This is unusual; it has rarely if ever been done by the Irish courts. It seems to be something close to a suspended declaration of invalidity. Such a declaration holds that a law is invalid but suspends the declaration for a period of time to allow a legislative response. This allows the legislature, if it so chooses, to pass a new, constitutional law to fill the gap that will be created by the invalidity. These declarations have not been formally embraced in Ireland, but they are common elsewhere; they are the perhaps now the primary constitutional remedy in Canada. The remedy was recently used by the Supreme Court of Canada to suspend the invalidation of the prohibition on assisted suicide to allow the legislature to formulate a liberalised, constitutionally-compliant provision.
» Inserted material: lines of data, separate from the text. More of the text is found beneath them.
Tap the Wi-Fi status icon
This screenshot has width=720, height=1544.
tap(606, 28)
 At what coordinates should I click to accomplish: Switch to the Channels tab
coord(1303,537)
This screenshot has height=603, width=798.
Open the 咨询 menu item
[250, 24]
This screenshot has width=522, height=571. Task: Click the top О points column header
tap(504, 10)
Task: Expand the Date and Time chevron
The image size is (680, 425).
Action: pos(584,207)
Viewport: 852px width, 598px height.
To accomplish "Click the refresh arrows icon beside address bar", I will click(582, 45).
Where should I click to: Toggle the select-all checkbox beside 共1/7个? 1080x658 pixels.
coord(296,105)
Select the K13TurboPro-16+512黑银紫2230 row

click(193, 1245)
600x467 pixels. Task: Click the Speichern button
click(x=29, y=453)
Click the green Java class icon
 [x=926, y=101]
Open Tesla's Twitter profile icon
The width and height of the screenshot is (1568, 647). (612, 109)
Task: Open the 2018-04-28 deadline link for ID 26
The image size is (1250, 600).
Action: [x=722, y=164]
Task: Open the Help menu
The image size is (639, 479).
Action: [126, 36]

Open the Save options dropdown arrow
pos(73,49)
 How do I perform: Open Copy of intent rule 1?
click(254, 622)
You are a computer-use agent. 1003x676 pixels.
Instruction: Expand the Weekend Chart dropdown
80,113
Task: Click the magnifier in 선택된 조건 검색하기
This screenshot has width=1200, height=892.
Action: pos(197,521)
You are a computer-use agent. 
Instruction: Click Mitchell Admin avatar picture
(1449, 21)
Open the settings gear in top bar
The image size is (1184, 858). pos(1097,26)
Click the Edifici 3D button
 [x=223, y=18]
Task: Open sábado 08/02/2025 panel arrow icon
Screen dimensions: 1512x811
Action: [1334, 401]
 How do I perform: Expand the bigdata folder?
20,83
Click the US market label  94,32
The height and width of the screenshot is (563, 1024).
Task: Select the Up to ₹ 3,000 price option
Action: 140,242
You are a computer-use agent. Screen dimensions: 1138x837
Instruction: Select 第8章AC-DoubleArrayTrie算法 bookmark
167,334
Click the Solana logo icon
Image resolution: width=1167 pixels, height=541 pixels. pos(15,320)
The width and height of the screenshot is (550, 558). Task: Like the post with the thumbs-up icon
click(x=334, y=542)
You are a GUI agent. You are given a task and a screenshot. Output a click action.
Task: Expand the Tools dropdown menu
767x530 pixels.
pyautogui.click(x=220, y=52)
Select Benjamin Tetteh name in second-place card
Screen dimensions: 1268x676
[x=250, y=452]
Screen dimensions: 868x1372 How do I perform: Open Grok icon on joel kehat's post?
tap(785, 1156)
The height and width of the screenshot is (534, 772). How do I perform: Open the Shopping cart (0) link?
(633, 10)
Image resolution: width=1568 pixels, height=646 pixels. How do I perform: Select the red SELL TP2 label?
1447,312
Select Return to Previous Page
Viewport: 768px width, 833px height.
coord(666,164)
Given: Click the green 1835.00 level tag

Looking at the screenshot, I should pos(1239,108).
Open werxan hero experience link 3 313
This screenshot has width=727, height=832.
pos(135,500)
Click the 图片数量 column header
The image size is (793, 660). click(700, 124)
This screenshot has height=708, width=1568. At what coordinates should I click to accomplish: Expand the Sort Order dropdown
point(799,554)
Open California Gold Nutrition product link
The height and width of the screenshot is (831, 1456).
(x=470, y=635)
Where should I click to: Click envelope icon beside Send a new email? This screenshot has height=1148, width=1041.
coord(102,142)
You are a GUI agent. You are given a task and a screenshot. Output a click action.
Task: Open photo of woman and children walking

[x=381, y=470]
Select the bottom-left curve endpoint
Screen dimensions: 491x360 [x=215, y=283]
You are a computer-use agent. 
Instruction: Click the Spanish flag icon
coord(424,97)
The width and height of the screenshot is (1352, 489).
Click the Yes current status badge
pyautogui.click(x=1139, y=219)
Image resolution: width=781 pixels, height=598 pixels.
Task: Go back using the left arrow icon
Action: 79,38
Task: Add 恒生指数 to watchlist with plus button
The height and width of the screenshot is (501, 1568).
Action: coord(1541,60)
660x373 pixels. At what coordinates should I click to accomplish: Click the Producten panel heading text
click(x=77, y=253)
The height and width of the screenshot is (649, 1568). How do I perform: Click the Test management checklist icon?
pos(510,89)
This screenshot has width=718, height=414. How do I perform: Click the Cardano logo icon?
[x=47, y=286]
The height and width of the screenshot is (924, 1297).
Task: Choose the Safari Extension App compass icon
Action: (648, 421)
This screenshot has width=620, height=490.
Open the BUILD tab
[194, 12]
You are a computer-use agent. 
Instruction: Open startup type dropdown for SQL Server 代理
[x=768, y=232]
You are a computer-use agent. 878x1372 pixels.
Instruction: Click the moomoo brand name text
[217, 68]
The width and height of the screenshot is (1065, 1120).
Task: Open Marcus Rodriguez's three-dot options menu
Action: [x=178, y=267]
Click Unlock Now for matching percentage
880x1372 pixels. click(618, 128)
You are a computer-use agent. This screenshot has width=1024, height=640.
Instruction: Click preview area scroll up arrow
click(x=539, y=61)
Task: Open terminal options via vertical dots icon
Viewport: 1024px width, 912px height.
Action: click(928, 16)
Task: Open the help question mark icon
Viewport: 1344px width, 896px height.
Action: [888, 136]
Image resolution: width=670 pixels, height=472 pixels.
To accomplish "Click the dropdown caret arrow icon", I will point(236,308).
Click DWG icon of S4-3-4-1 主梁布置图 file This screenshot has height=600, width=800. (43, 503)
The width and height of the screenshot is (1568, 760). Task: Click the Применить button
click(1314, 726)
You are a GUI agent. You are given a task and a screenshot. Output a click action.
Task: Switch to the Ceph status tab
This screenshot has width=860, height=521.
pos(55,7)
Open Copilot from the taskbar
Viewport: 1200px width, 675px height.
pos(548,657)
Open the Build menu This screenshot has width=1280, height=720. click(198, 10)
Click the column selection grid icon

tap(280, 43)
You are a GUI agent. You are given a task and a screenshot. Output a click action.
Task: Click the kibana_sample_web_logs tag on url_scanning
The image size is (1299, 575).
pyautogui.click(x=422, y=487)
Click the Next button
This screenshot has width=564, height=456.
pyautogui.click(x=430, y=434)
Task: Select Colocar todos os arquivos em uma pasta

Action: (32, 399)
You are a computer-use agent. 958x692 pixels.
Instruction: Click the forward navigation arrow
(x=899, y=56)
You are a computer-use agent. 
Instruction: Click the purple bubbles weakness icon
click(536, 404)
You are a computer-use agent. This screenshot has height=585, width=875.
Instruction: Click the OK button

The Case for Suspended Declarations

There is a great deal to be said in favour of such remedies. They avoid the problems that result from immediate and total invalidations of statutes, which remains the primary constitutional remedy in Ireland. This can, of course, have far-reaching and problematic consequences, such as when the Court of Appeal judgment in Bederev v Ireland ([2015] IECA 38) had the effect of legalising a variety of drugs, or when Moore v DPP ([2016] IEHC 244) put various suspended sentences in question. Suspended declarations avoid these somewhat chaotic and uncertain situations. It also allows for a more considered response to constitutional problems; without such a deferral of consequences in NVH, a more rushed legislative response would likely have ensued.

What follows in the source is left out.